Opening files in tabs in Macvim - vim

I am trying to learn MacVim with the Janus build. I've done the Vim tutorial and now I want to dive in and create some simple websites. My first project is a site that will convert roman numerals to arabic. But I can't seem to do the simplest thing - create new files in seperate tabs in one window for html, css, and js - using MacVim. I can create blank files from the terminal and then open the finder and drag these files to an open MacVim window and achieve my goal but it seems like a very convoluted approach. What I want to do is launch MacVim and create my blank html file in the open window and then create a blank css file in an adjacent tab and then create a blank js file in a third adjacent tab and then get to work on them. But when I use the command line in MacVim to create a new file (:!mvim roman.html), I get a new window. So I end up with a series of windows instead of a series of tabs. I googled around and it seems like others have had this problem. Their solution is to modify .bashrc or .bash_profie with an alias (MacVim Open File In Existing Window), but when I tried this and attempted to open a file in MacVim, I got a file filled with garbage, not an empty file. I'm also trying to make sense of NERDTRee. Maybe there is a simple solution there but I am just starting to explore it. Any guidance would be appreciated. Thanks.

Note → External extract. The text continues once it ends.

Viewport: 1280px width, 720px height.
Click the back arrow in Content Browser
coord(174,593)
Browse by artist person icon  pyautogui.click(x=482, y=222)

You didn't ask for that much but here we go…
Drop Janus as soon as you can. This piece of shit gives you a false sense of comfort while actively preventing you from learning how to use Vim and making it a lot harder than necessary to customize it to your liking.
Vim's tabs are not like tabs in other editors: they are not and can't be 1-to-1 proxies for files. In Vim, a file is loaded in a "buffer" and that buffer may or may not be displayed in zero or more "windows", in zero or more "tabs". This particularity will probably bite you one of these days so you'd better get used to deal with buffers.
In Vim, creating a new file works the same as in any editor: you edit a new empty file and, when you are done, you write it to disk.
:e[dit] file.html
(editing)
:w[rite]
Use :sp[lit] file.js to edit file.js in a new horizontally window.
Use :vs[plit] file.html to edit file.html in a new vertical window.
Use :tabe[dit] file.css to edit file.css in a new tab.
If you want to postpone the decision of the filename, :enew, :new, :vnew and :tabnew create empty buffers in place, in an horizontal window, in a vertical one and a tab.
You don't really need to create those files from outside of Vim.
From the Finder, the simplest way to edit a file in MacVim is to right-click on it and choose "Edit in MacVim". Same for three files.
There is a drop menu, somewhere in MacVim's Preferences window, that lets you define the default behavior when MacVim is launched by other programs. Try it.
Since you seem to have installed the mvim script, editing a file in the MacVim GUI is done with $ mvim filename and editing the same file directly in your shell is done with $ mvim -v filename.
You can also open multiples files (even if they don't exist) in their own tabs from your shell:
$ mvim -p file1 file2 file3
Your command, :!mvim filename, does exactly what it's supposed to do: it launches a new MacVim instance.
Vim already comes with a file explorer that does a lot more than NERDTree called Netrw. See :help netrw.
Did I tell you that you shouldn't use tabs if you don't have a solid understanding of what they are and what they do?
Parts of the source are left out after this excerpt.